* _EXERCISE DATA_
######
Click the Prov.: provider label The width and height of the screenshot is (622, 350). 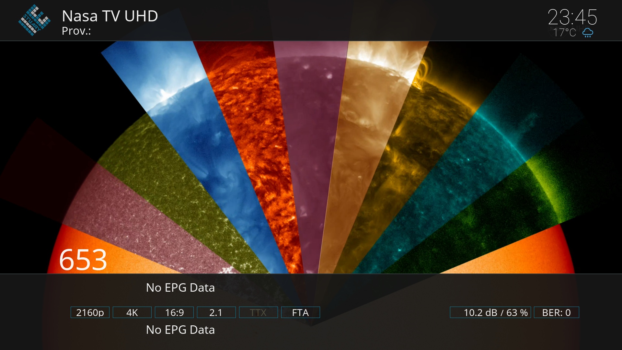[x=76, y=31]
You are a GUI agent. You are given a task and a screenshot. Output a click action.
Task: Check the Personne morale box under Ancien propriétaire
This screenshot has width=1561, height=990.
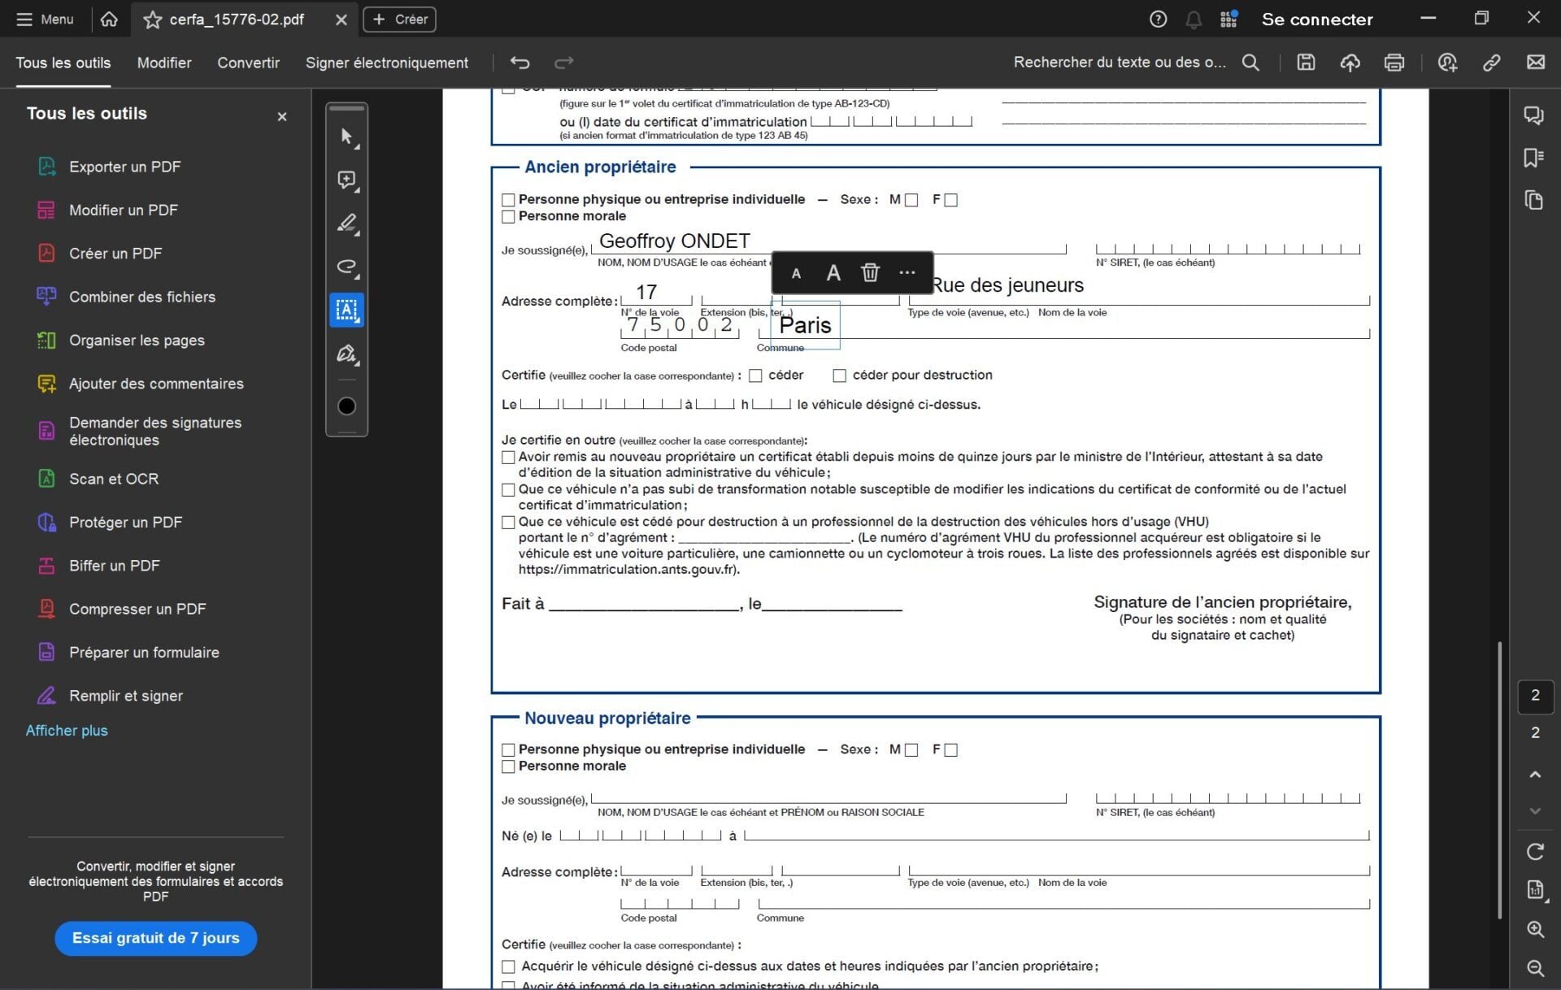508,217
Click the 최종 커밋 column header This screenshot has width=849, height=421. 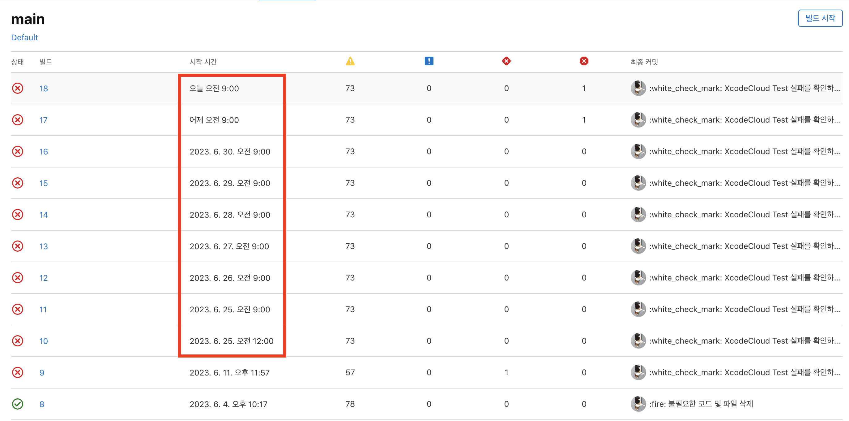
######
* _WORK REQUEST_
Only exact repeats of the lines from the one containing "This screenshot has width=1561, height=990." through the end of the listing above are wanted here; pictures are not.

* _REPLY_
This screenshot has width=1561, height=990.
508,217
Click the 최종 커밋 column header This screenshot has width=849, height=421. 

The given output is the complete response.